╭─ Exercise inputs

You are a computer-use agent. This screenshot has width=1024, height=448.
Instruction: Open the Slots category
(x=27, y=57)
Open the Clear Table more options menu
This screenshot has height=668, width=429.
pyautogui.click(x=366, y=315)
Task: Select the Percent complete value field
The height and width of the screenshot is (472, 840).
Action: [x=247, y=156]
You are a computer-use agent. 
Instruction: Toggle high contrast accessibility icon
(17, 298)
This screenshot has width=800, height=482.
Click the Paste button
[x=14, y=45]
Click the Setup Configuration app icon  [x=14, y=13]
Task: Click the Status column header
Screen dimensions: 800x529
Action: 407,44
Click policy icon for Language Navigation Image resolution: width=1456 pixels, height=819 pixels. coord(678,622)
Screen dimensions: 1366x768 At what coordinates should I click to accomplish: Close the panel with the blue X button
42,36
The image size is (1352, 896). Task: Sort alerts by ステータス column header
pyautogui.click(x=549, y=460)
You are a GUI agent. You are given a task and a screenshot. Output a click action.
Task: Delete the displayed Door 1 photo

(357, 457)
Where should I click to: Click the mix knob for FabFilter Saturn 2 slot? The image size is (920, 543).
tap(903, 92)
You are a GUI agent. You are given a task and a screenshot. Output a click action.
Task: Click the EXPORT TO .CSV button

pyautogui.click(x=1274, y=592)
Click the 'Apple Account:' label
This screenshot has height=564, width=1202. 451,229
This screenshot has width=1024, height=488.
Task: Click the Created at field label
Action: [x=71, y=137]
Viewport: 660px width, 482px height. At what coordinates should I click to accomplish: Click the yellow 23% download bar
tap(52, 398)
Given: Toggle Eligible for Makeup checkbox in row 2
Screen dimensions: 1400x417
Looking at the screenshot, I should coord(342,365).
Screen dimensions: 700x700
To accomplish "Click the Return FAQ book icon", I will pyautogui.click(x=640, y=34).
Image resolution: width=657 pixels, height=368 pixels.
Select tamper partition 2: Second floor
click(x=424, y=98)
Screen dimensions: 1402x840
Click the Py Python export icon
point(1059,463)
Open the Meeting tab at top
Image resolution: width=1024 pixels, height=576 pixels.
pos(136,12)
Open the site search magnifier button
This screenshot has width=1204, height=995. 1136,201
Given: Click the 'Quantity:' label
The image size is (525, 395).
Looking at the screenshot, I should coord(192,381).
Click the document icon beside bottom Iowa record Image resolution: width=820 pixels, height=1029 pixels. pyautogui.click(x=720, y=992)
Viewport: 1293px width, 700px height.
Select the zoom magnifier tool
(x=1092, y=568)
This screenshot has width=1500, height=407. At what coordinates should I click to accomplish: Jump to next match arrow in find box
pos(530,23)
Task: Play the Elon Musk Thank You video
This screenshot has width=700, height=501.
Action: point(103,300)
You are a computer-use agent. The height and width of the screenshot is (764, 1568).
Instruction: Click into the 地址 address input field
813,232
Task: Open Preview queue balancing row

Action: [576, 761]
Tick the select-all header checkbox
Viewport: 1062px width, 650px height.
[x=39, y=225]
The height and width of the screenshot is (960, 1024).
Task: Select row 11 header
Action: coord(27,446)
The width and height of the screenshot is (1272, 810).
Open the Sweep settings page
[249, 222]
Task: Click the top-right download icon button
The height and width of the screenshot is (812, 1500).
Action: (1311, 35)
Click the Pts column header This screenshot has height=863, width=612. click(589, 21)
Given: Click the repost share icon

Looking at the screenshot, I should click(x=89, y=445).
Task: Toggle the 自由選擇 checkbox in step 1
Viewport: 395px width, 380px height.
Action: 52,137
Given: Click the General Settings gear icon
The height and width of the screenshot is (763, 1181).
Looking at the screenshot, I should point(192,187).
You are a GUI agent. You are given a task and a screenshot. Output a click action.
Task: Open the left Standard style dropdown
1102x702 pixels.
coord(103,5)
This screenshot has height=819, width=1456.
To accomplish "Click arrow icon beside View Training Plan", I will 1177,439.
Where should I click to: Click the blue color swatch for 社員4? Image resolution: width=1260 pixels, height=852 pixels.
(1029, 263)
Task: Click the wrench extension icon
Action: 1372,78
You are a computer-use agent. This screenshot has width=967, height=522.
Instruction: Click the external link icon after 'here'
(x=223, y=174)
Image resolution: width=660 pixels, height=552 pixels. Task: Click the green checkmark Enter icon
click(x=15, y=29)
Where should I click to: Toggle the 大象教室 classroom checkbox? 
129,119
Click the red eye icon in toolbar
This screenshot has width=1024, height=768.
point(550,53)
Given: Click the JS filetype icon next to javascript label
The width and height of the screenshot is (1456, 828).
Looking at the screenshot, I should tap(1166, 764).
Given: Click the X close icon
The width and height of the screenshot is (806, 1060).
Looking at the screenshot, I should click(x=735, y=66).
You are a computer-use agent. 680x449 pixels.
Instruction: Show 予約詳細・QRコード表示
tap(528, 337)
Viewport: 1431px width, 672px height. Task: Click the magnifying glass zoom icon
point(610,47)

╰─

## Aim
Please copy all of the data above verbatim, keeping every line as it is.

## Solution for this exercise
You are a computer-use agent. This screenshot has width=1024, height=448.
Instruction: Open the Slots category
(x=27, y=57)
Open the Clear Table more options menu
This screenshot has height=668, width=429.
pyautogui.click(x=366, y=315)
Task: Select the Percent complete value field
The height and width of the screenshot is (472, 840).
Action: [x=247, y=156]
You are a computer-use agent. 
Instruction: Toggle high contrast accessibility icon
(17, 298)
This screenshot has width=800, height=482.
Click the Paste button
[x=14, y=45]
Click the Setup Configuration app icon  [x=14, y=13]
Task: Click the Status column header
Screen dimensions: 800x529
Action: 407,44
Click policy icon for Language Navigation Image resolution: width=1456 pixels, height=819 pixels. coord(678,622)
Screen dimensions: 1366x768 At what coordinates should I click to accomplish: Close the panel with the blue X button
42,36
The image size is (1352, 896). Task: Sort alerts by ステータス column header
pyautogui.click(x=549, y=460)
You are a GUI agent. You are given a task and a screenshot. Output a click action.
Task: Delete the displayed Door 1 photo

(357, 457)
Where should I click to: Click the mix knob for FabFilter Saturn 2 slot? The image size is (920, 543).
tap(903, 92)
You are a GUI agent. You are given a task and a screenshot. Output a click action.
Task: Click the EXPORT TO .CSV button

pyautogui.click(x=1274, y=592)
Click the 'Apple Account:' label
This screenshot has height=564, width=1202. 451,229
This screenshot has width=1024, height=488.
Task: Click the Created at field label
Action: [x=71, y=137]
Viewport: 660px width, 482px height. At what coordinates should I click to accomplish: Click the yellow 23% download bar
tap(52, 398)
Given: Toggle Eligible for Makeup checkbox in row 2
Screen dimensions: 1400x417
Looking at the screenshot, I should coord(342,365).
Screen dimensions: 700x700
To accomplish "Click the Return FAQ book icon", I will pyautogui.click(x=640, y=34).
Image resolution: width=657 pixels, height=368 pixels.
Select tamper partition 2: Second floor
click(x=424, y=98)
Screen dimensions: 1402x840
Click the Py Python export icon
point(1059,463)
Open the Meeting tab at top
Image resolution: width=1024 pixels, height=576 pixels.
pos(136,12)
Open the site search magnifier button
This screenshot has width=1204, height=995. 1136,201
Given: Click the 'Quantity:' label
The image size is (525, 395).
Looking at the screenshot, I should coord(192,381).
Click the document icon beside bottom Iowa record Image resolution: width=820 pixels, height=1029 pixels. pyautogui.click(x=720, y=992)
Viewport: 1293px width, 700px height.
Select the zoom magnifier tool
(x=1092, y=568)
This screenshot has width=1500, height=407. At what coordinates should I click to accomplish: Jump to next match arrow in find box
pos(530,23)
Task: Play the Elon Musk Thank You video
This screenshot has width=700, height=501.
Action: point(103,300)
You are a computer-use agent. The height and width of the screenshot is (764, 1568).
Instruction: Click into the 地址 address input field
813,232
Task: Open Preview queue balancing row

Action: [576, 761]
Tick the select-all header checkbox
Viewport: 1062px width, 650px height.
[x=39, y=225]
The height and width of the screenshot is (960, 1024).
Task: Select row 11 header
Action: coord(27,446)
The width and height of the screenshot is (1272, 810).
Open the Sweep settings page
[249, 222]
Task: Click the top-right download icon button
The height and width of the screenshot is (812, 1500).
Action: (1311, 35)
Click the Pts column header This screenshot has height=863, width=612. click(589, 21)
Given: Click the repost share icon

Looking at the screenshot, I should click(x=89, y=445).
Task: Toggle the 自由選擇 checkbox in step 1
Viewport: 395px width, 380px height.
Action: 52,137
Given: Click the General Settings gear icon
The height and width of the screenshot is (763, 1181).
Looking at the screenshot, I should point(192,187).
You are a GUI agent. You are given a task and a screenshot. Output a click action.
Task: Open the left Standard style dropdown
1102x702 pixels.
coord(103,5)
This screenshot has height=819, width=1456.
To accomplish "Click arrow icon beside View Training Plan", I will 1177,439.
Where should I click to: Click the blue color swatch for 社員4? Image resolution: width=1260 pixels, height=852 pixels.
(1029, 263)
Task: Click the wrench extension icon
Action: 1372,78
You are a computer-use agent. This screenshot has width=967, height=522.
Instruction: Click the external link icon after 'here'
(x=223, y=174)
Image resolution: width=660 pixels, height=552 pixels. Task: Click the green checkmark Enter icon
click(x=15, y=29)
Where should I click to: Toggle the 大象教室 classroom checkbox? 
129,119
Click the red eye icon in toolbar
This screenshot has width=1024, height=768.
point(550,53)
Given: Click the JS filetype icon next to javascript label
The width and height of the screenshot is (1456, 828).
Looking at the screenshot, I should tap(1166, 764).
Given: Click the X close icon
The width and height of the screenshot is (806, 1060).
Looking at the screenshot, I should click(x=735, y=66).
You are a computer-use agent. 680x449 pixels.
Instruction: Show 予約詳細・QRコード表示
tap(528, 337)
Viewport: 1431px width, 672px height. Task: Click the magnifying glass zoom icon
point(610,47)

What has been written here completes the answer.